About this exercise
Where does the string "will" appear in the listing below? Copy every line where it does.
*** Block opens ***
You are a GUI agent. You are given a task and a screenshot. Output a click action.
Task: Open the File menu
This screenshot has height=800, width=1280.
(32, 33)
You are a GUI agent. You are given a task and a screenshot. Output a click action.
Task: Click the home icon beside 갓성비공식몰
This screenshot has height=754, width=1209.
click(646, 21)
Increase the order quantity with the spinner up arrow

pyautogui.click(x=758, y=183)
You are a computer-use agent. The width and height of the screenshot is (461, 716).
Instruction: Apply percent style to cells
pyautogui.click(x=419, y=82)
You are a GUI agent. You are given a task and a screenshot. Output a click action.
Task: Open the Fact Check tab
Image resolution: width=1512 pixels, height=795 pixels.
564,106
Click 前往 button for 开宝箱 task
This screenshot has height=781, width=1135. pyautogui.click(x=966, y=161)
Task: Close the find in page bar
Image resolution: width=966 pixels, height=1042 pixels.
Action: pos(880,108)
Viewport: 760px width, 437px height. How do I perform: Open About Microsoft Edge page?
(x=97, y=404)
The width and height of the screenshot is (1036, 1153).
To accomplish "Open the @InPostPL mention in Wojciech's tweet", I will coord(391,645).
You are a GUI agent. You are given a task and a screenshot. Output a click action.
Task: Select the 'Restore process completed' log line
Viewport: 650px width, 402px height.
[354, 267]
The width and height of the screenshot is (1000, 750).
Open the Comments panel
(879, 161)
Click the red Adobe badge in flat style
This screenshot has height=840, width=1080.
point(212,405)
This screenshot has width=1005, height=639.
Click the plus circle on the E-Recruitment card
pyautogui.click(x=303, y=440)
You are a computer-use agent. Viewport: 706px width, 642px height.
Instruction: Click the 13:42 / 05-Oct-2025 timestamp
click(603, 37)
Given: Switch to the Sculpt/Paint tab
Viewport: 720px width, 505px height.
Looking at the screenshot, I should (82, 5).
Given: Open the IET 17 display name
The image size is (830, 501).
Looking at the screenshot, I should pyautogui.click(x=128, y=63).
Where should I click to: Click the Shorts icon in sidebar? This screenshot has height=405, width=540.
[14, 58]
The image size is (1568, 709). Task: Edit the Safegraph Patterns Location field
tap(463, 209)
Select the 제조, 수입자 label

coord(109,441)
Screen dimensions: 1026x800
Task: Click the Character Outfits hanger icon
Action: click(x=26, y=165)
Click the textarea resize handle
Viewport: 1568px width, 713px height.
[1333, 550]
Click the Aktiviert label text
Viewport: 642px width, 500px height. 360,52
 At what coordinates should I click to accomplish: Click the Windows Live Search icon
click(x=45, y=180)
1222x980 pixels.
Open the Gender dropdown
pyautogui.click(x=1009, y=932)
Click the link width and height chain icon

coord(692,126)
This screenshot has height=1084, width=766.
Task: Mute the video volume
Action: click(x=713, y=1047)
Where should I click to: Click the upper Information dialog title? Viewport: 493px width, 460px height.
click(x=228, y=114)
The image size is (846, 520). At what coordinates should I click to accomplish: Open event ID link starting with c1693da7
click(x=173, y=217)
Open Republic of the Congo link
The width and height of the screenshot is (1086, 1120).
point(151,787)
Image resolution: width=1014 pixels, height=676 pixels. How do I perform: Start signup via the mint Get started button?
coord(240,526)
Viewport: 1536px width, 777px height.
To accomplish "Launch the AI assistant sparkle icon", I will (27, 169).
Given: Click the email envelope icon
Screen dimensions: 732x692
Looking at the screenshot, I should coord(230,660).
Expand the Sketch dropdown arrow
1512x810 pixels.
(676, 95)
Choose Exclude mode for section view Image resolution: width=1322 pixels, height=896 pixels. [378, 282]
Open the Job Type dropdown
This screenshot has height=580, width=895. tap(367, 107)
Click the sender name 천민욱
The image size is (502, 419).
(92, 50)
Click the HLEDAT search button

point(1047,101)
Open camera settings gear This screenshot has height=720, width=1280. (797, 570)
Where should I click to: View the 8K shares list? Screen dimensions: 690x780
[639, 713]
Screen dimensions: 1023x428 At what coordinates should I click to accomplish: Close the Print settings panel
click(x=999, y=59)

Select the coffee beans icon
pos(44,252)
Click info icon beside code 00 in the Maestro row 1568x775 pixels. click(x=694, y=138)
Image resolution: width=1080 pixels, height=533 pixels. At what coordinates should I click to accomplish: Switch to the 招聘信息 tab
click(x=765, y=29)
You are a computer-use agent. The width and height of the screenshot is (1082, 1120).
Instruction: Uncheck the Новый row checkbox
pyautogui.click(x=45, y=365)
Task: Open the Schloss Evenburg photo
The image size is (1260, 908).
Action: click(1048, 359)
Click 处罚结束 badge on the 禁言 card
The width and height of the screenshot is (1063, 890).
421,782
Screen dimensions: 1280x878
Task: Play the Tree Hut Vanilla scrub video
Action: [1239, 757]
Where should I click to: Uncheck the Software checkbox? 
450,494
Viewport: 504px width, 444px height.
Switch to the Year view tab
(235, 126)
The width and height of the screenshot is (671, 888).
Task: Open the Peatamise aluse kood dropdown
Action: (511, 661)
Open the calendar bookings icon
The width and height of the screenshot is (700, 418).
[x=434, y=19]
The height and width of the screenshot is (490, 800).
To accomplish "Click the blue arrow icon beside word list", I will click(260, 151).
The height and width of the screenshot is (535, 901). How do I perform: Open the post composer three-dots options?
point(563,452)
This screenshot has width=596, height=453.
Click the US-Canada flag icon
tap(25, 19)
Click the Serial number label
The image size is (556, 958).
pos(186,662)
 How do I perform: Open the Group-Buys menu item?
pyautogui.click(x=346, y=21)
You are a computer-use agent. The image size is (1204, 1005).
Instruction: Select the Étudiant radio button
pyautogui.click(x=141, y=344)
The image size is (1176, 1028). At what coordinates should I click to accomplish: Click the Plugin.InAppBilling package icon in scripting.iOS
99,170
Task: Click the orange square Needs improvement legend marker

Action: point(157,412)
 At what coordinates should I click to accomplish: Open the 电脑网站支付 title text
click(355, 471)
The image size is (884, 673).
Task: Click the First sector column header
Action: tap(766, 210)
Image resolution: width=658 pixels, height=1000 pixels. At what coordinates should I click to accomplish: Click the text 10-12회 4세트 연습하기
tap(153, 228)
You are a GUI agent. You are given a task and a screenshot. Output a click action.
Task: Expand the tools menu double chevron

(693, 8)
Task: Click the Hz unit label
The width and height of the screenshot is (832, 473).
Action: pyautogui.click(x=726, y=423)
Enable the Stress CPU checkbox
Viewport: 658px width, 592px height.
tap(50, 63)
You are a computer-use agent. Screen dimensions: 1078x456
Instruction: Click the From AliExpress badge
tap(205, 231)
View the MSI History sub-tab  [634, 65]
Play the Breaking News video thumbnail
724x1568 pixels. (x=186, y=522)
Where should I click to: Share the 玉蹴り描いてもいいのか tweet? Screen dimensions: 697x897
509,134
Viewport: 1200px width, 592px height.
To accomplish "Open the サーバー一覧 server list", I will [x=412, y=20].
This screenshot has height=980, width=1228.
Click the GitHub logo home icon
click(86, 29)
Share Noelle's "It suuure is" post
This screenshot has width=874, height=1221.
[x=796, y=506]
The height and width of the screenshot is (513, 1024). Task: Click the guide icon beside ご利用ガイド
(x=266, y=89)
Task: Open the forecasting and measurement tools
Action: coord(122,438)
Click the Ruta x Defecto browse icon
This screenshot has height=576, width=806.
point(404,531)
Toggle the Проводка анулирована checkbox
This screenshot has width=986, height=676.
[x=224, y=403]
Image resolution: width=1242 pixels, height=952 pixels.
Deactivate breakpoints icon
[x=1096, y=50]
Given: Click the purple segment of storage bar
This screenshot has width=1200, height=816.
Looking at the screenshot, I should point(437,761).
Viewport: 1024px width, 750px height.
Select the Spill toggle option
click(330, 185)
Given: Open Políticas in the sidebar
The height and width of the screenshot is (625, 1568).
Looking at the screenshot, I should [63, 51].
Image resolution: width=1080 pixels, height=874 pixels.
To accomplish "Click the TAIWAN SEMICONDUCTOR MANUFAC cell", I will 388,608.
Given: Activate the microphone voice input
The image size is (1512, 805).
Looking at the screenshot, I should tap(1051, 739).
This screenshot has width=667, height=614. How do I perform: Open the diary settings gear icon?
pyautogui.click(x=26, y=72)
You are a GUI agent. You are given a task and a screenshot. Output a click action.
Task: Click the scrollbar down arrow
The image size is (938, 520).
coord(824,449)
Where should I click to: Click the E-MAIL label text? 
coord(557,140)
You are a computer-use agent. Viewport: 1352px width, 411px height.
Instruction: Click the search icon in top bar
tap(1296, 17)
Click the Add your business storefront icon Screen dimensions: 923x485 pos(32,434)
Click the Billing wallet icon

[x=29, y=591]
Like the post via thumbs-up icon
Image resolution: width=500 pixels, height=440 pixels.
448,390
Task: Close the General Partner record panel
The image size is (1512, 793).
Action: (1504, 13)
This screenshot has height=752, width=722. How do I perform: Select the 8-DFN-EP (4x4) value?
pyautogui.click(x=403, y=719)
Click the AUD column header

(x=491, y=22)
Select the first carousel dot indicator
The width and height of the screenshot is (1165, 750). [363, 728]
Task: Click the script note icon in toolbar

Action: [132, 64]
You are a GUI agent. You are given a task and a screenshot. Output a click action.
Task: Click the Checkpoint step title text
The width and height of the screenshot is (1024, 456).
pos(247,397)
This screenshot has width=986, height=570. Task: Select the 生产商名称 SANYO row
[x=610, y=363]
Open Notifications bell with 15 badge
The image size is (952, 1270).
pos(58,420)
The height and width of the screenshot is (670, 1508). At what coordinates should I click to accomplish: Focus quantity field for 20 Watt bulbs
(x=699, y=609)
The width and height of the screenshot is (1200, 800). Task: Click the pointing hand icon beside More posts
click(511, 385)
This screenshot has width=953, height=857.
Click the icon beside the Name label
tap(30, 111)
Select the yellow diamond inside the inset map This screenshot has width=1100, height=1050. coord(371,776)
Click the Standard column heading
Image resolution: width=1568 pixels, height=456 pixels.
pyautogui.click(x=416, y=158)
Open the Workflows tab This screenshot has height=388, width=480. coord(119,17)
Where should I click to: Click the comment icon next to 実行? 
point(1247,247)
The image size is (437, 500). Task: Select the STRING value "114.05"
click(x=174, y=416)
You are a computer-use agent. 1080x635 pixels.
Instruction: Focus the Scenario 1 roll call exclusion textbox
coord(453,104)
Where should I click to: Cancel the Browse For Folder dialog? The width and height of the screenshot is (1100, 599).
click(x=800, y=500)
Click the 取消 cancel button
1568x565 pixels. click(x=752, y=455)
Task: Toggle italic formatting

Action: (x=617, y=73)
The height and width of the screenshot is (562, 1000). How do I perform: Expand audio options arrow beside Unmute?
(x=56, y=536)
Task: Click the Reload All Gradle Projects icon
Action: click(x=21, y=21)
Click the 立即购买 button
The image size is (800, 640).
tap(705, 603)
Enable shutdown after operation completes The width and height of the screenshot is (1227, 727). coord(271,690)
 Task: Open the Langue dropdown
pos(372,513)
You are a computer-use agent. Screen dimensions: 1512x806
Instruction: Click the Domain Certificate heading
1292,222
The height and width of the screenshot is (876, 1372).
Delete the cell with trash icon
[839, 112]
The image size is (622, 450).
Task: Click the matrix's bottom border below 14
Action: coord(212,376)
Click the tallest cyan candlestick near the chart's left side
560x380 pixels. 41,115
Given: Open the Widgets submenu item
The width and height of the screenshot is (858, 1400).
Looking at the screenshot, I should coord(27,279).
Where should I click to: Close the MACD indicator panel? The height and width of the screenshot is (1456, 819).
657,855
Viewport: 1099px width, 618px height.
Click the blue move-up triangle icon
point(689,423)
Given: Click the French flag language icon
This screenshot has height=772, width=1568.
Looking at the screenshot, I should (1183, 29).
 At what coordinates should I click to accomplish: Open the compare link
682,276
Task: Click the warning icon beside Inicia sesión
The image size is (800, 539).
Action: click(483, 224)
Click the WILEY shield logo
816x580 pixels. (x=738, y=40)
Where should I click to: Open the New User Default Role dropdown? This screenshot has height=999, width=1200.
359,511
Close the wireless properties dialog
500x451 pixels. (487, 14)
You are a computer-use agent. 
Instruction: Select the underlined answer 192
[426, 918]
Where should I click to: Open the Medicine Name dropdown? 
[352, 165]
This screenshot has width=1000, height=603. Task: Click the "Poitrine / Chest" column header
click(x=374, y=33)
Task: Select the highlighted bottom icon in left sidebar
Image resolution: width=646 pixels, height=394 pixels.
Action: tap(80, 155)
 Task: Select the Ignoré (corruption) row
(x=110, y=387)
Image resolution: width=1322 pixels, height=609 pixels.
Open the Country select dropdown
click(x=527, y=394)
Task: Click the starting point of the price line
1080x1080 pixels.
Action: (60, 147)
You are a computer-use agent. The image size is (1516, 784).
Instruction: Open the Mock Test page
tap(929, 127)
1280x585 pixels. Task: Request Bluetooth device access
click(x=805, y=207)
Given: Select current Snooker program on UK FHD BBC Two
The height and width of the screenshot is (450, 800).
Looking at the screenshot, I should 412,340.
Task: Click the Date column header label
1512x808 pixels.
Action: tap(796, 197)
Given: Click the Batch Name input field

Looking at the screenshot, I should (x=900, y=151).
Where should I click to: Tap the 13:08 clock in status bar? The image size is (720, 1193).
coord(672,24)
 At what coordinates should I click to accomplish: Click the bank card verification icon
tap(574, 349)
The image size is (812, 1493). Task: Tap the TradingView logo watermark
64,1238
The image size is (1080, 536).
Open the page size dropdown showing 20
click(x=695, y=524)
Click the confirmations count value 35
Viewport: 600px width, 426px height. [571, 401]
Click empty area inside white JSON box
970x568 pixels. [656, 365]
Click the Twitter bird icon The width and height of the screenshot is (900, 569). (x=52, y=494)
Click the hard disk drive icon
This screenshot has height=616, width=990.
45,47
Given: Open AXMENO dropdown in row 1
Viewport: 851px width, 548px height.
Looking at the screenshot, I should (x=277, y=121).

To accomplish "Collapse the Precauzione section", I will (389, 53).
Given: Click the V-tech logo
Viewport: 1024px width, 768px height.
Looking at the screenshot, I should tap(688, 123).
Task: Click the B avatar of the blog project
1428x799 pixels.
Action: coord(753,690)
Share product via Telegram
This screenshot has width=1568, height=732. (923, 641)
*** Block closes ***
Written response
To accomplish "Open the @InPostPL mention in Wojciech's tweet", I will coord(391,645).
To accomplish "Launch the AI assistant sparkle icon", I will (27, 169).
To accomplish "Click the blue arrow icon beside word list", I will click(260, 151).
To accomplish "Open the サーバー一覧 server list", I will [x=412, y=20].
To accomplish "Click the TAIWAN SEMICONDUCTOR MANUFAC cell", I will 388,608.
To accomplish "Collapse the Precauzione section", I will (389, 53).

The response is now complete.